Musically the Silver Night Anniversary amps are a joy and will be certain to put a smile on the face of anyone who sits down and spends some time with them. The level of detail they bring in the higher frequencies is pretty stunning, but never feels overly done or tiring. They control bass wonderfully with no hint of overhang or flabbiness. And that mid-band is a thing to behold; no, I don’t think it is absolutely flat but by crikey it’s a thing to behold and it is a feature of these amps that many will pick out as being their main selling point when considered with all their other attributes. Play anything from hard rock, to banging techno, to light folk and you will be justly rewarded, with the amps just doing their thing in the background, play something you know well and with a mid-rich mix and you will be in Seventh-Heaven.

My only very slight negative that I took away from my time with these amps is there was a bit of noise when playing though the Avantgardes and when no music was on. Through the Xavians and Jerns I heard nothing!

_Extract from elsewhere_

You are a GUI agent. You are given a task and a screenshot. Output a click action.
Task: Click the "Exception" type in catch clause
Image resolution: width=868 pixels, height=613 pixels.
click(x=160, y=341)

Build Quality: Good looking in a no-frills kind of way and well put together. They sit nicely and unassumingly on the rack and the top-plate and badge add a smidge of glamour to proceedings.

Sound Quality: Wonderful in the mid-band and yet highly detailed in the upper frequencies. Grippy and controlled in the bass even on challenging tracks.

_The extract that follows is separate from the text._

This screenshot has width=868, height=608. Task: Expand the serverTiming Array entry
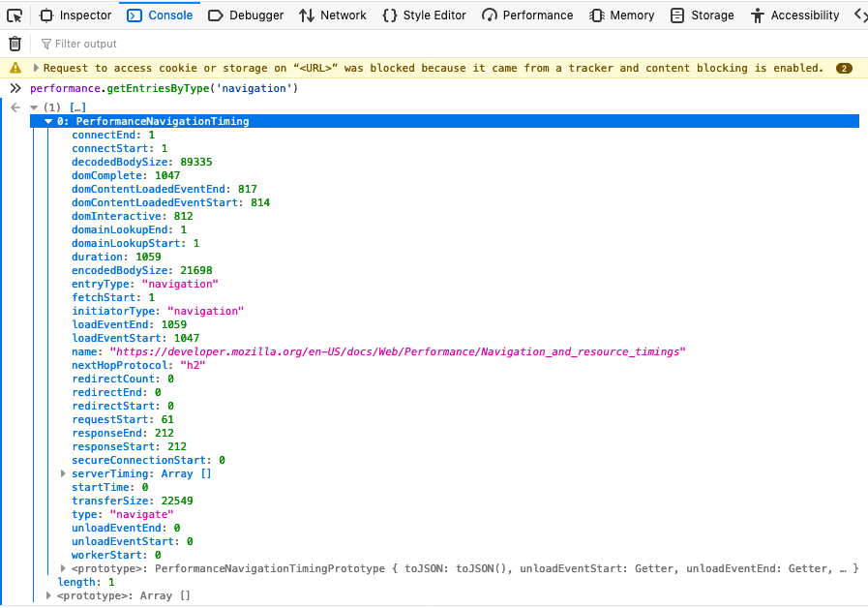(x=63, y=473)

Value For Money: Not cheap but certainly what looks and sounds like a pretty good deal. I’m loathed to say it but these really do offer a healthy dollop of high-end sauciness at a relatively reasonable price.

Pros: Detail, power and a mellifluous mid-band come together to produce a harmonious listening experience that just draws you into it.

Cons: Not absolutely neutral as outlined. Some will see this as a positive whilst others otherwise.

Price: £5750






Stuart Smith

Kit List: GoldNote Tuscany Red Cartridge, Origin Live Zephyr arm and Origin Live Resolution Turntable. Lab 12 melto phonostage. Melco library and Lampizator DAC. Music First Audio Baby Reference preamplifier. Speaker cables are from Tellurium Q and Atlas with mains being through a balanced mains unit. Avantgarde Duo XD and Xavian Perla loudspeakers.